Kelangkaan minyak goreng harus menjadi pelajaran serius bagi pemerintah.
“Suplai minyak bumi dan gas kita sebagian besar dari Arab Saudi, Singapura, Malaysia, Uni Emirat Arab, Nigeria, dan Amerika Serikat. Sejauh ini hanya Uni Emirat Arab yang menyanggupi penambahan kapasitas produksi minyaknya ke pasar global,” jelasnya.
Karena itu, pemerintah perlu memastikan kepada negara-negara tersebut, termasuk mencari alternatif, misalnya dari Venezuela dan Iran, meskipun keduanya tengah dalam sanksi Amerika Serikat.
Disamping itu tegas Said, pemerintah perlu memastikan kepatuhan hedging kepada sejumlah badan usaha yang menjalankan impor, baik BUMN maupun swasta.
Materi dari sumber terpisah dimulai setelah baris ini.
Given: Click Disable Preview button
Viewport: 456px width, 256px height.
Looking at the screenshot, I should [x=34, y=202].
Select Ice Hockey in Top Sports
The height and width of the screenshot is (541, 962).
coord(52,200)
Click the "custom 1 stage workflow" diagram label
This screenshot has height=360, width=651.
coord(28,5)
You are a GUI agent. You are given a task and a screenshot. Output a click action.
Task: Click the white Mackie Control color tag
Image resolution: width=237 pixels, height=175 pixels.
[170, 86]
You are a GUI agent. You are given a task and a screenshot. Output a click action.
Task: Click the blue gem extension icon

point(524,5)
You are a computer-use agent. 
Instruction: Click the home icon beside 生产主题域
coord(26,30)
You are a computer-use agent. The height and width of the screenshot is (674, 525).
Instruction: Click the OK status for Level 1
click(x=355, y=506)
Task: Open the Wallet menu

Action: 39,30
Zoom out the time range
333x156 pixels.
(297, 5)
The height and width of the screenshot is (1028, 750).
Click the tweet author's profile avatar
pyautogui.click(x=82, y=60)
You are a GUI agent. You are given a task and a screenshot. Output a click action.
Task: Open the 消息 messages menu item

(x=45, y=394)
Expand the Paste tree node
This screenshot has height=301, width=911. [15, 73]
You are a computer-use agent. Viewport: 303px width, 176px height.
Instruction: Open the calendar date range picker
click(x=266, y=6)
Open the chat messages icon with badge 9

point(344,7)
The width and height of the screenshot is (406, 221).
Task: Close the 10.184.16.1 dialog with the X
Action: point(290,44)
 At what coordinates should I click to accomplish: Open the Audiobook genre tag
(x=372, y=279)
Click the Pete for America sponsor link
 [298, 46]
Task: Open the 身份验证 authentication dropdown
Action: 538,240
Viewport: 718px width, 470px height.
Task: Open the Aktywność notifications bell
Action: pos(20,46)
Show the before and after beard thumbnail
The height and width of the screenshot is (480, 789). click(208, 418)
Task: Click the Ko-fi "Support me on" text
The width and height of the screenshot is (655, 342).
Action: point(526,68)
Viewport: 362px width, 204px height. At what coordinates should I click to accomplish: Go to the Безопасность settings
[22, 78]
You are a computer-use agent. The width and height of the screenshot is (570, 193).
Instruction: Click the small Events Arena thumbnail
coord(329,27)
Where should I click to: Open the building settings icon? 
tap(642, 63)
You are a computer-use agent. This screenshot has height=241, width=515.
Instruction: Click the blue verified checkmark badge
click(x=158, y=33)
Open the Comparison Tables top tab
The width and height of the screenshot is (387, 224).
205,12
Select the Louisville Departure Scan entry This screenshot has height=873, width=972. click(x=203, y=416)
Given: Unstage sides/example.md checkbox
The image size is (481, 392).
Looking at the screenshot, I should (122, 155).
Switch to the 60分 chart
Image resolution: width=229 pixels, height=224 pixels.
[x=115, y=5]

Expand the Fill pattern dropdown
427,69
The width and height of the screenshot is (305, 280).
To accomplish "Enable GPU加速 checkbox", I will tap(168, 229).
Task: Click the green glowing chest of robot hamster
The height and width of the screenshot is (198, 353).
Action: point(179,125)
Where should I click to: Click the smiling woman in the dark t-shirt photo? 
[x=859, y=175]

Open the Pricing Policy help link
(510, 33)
Tingginya harga komoditas yang didapatkan dari impor potensial memberi tekanan kepada nilai tukar mata uang.
“Depresiasi terhadap rupiah akan berdampak pada beban meningkatnya beban dan bunga utang valas pemerintah dan swasta,” imbuhnya.
Program Pengungkapan Sukarela
Lebih lanjut, Said menjelaskan pada awal Maret 2022 ini Program Pengungkapan Sukarela Wajib Pajak menembus angka Rp 21,44 triliun, meningkat dari Februari 2022 sebesar Rp 18,72 triliun.
Untuk harga yang diniatkan investasi pada sektor energi, pemerintah harus melakukan percepatan investasi energi, khususnya energi terbarukan.
Setidaknya dalam waktu dekat ini sudah bisa merealisasikan program B40 untuk mengurangi ketergantungan pasokan minyak impor.
Disamping itu, peluasan basis ekspor, terutama komoditas yang memang bisa dijalankan dengan cepat.
Tahun lalu, Indonesia mencatatkan kinerja perdagangan yang positif akibat kenaikan harga komoditas ekspor andalan seperti; kelapa sawit, batubara, dan berbagai komoditas rempah rempah.
Terlebih lagi Undang Undang HPP memberikan insentif pembebasan Pajak Pertambahan Nilai (PPN) untuk barang dan jasa ekspor.
Tujuan dari pembebasan ini pada UU HPP untuk mendorong kontribusi ekspor nasional makin besar dalam struktur PDB yang masih didominasi konsumsi rumah tangga sebesar 54 persen.
Selain itu akan menebalkan cadangan devisa.
“Memberlakukan tarif PPn 11% per 1 April secara selektif utamanya pendidikan dan kesehatan yang tidak beorientasi bisnis. Dan sebagai ganti kekurangan penerimaan PPN terkait hal ini, pemerintah dapat menggunakan ketentuan pasal 7 ayat 3 UU HPP untuk menaikkan PPn diatas 11% terhadap barang kena PPn lainnya,” pungkasnya.